24 Par décision du 30 juillet 2009, l’autorité douanière a rejeté la réclamation introduite par Hewlett-Packard à l’encontre de cet avis de paiement. Hewlett-Packard a introduit un recours contre cette décision devant le Rechtbank Haarlem.

25 Selon la juridiction de renvoi, ces imprimantes, destinées à un usage domestique ainsi que dans les petites et moyennes entreprises, étaient constituées de l’assemblage d’un module d’impression laser et d’un module numériseur. Elles disposaient des fonctions de numérisation et d’impression lorsqu’elles étaient reliées directement ou par un réseau à une machine automatique de traitement de l’information. Elles possédaient également la fonction de copieur, qui pouvait être utilisée indépendamment
d’une machine automatique de traitement de l’information. Certaines des imprimantes en cause disposaient aussi de la fonction de télécopie.

26 L’impression et la copie étaient effectuées par la même unité d’impression, qui constituait le composant principal des imprimantes en cause. Si la fonction de copie nécessitait au préalable la numérisation du document, la vitesse d’impression était la même dans le cadre des fonctions d’impression et de copie.
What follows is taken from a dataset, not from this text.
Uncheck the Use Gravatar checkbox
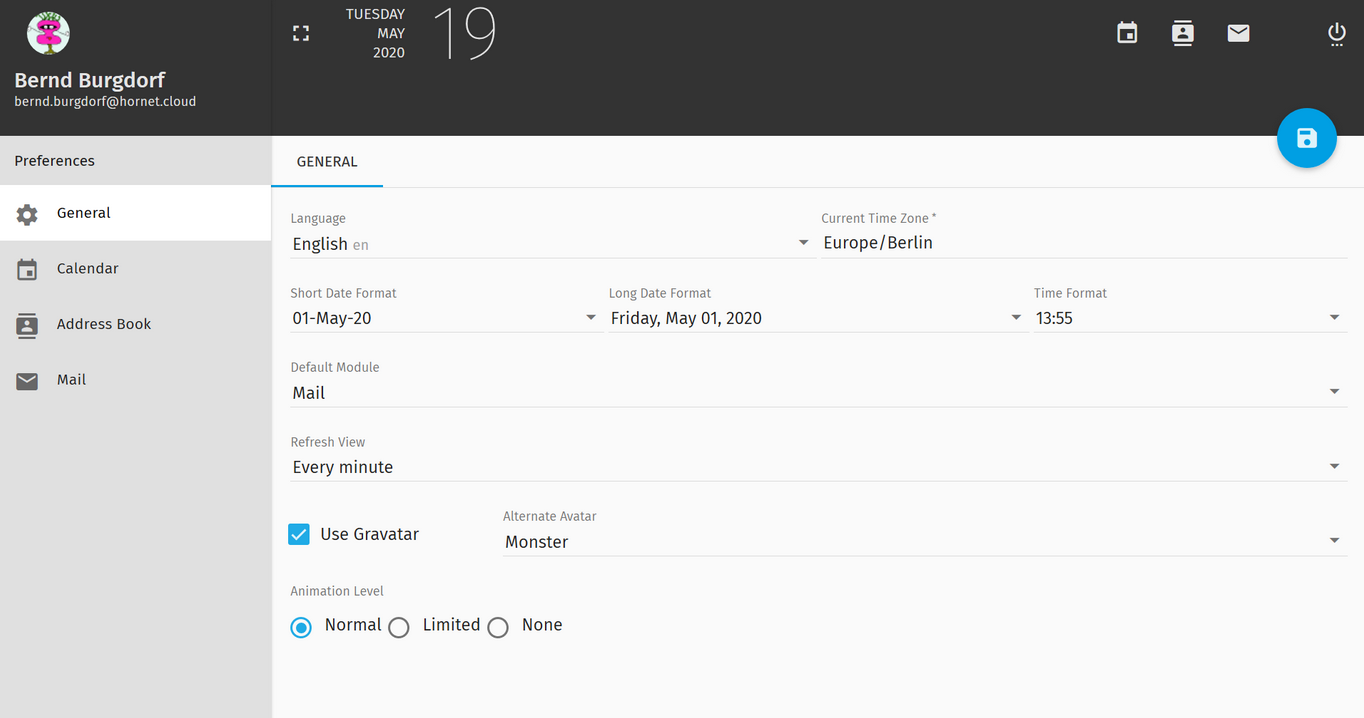Screen dimensions: 1364x718 tap(299, 534)
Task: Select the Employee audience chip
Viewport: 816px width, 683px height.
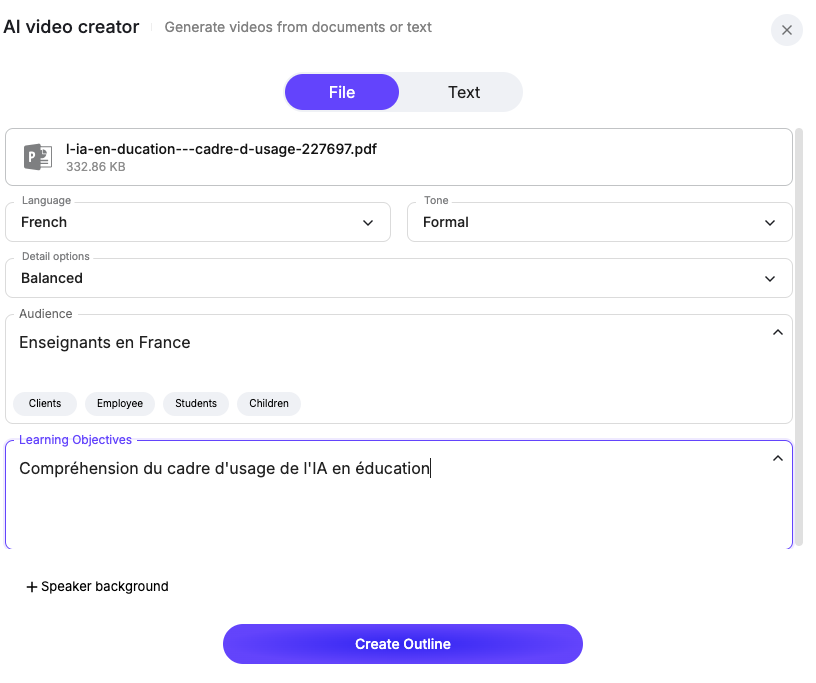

La juridiction de renvoi indique également que les différents bacs d’alimentation qui munissaient certaines des imprimantes en cause pouvaient être utiles tant à la copie qu’à l’impression.
Le tiroir d’alimentation servait aux fonctions de copie, de numérisation et de télécopie.

27 La juridiction de renvoi relève que, en vertu de la NC applicable avant le 1er janvier 2007, les imprimantes multifonctionnelles pouvaient être classées, selon leurs caractéristiques et leurs propriétés objectives, dans les sous-positions 8471 60 20 ou 9009 11 00, lesquelles prévoyaient une exemption de droits de douane, ou encore dans la sous-position 9009 12 00, à laquelle s’appliquait un droit de douane de 6 %.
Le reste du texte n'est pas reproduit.